> [SHORT EXERCISE]:
Quote the whole listing below word for word, leaving out the pictures.

[Records on finding elements on screens]
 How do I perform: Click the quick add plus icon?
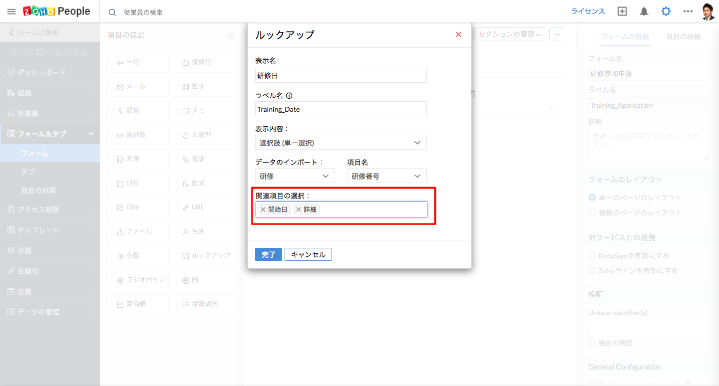point(622,11)
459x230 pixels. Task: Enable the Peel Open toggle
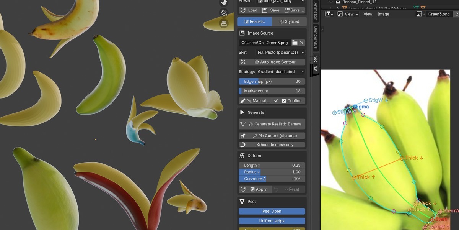tap(272, 211)
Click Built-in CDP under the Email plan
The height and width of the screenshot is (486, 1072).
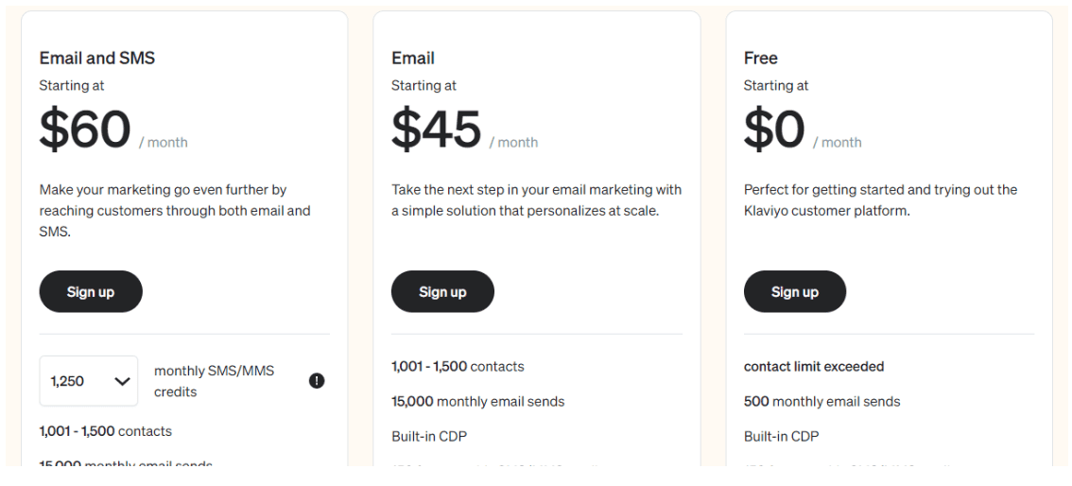[429, 436]
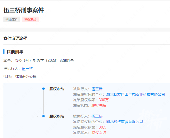Screen dimensions: 170x138
Task: Click 伍三桥 link in the 30万 freeze entry
Action: [97, 116]
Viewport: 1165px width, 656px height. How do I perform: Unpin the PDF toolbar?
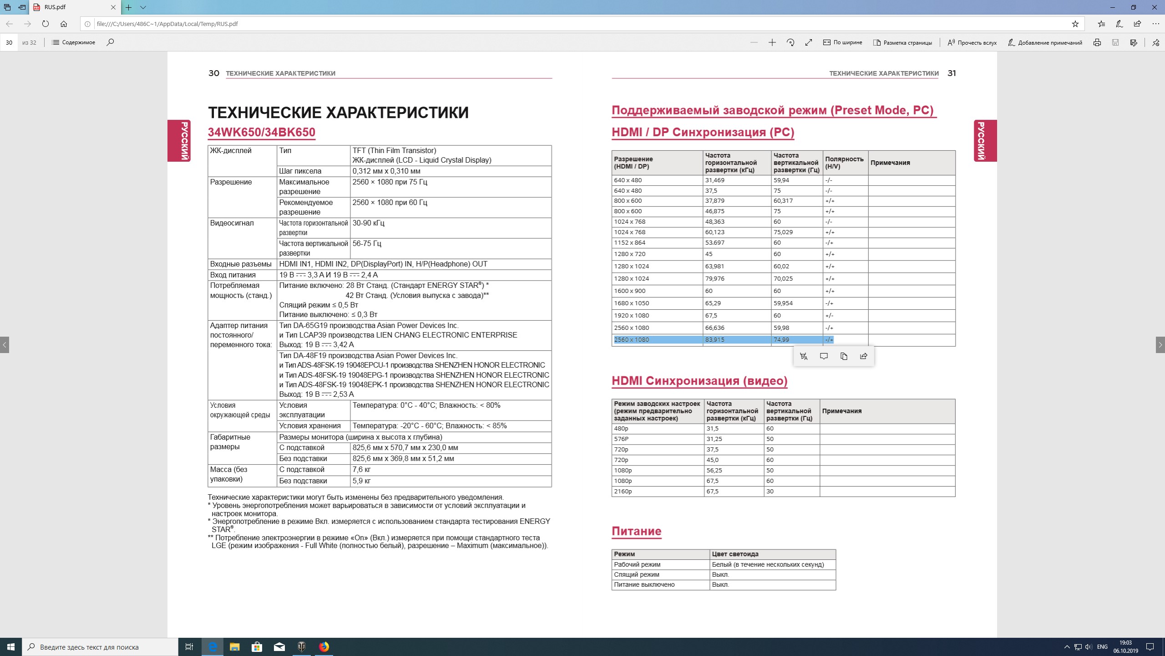coord(1155,42)
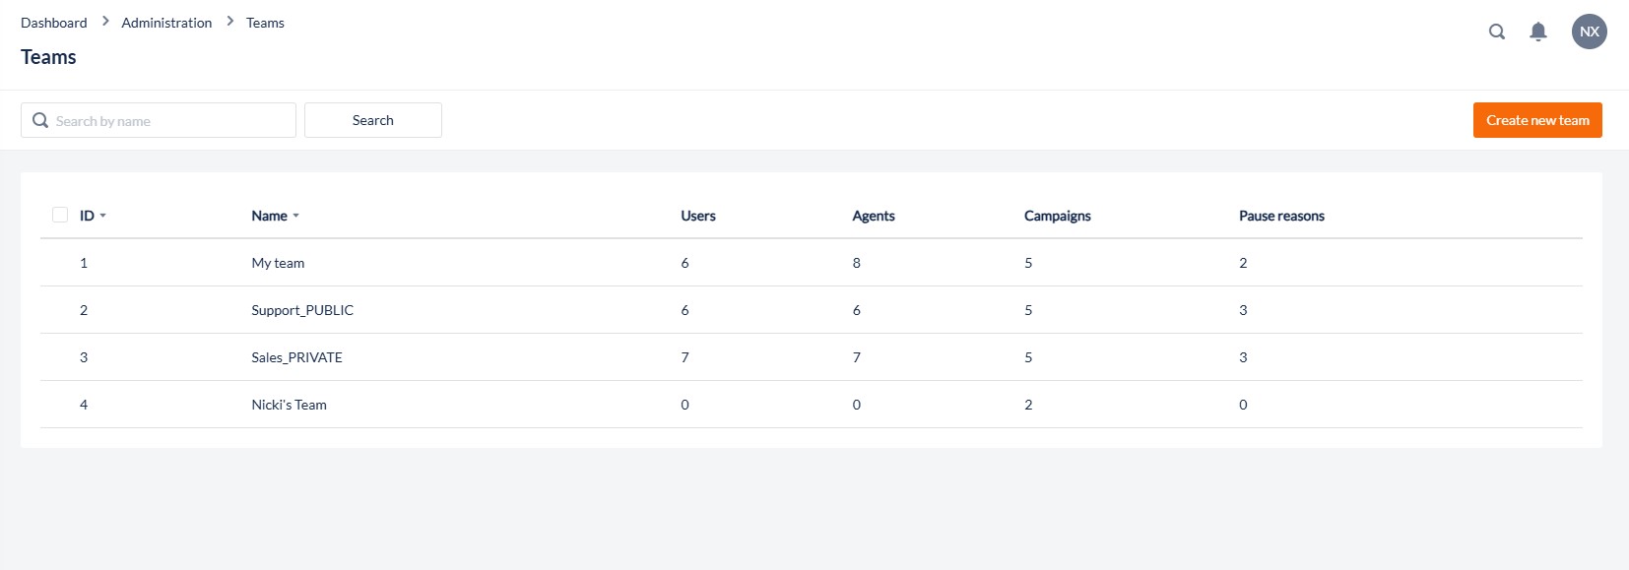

> [SOLUTION BELOW]:
 How do I perform: Click the quick add plus icon?
point(622,11)
459x230 pixels. Task: Enable the Peel Open toggle
tap(272, 211)
Click Built-in CDP under the Email plan
The height and width of the screenshot is (486, 1072).
[429, 436]
Screen dimensions: 170x138
Task: Click 伍三桥 link in the 30万 freeze entry
Action: [97, 116]
Viewport: 1165px width, 656px height. How do I perform: Unpin the PDF toolbar?
coord(1155,42)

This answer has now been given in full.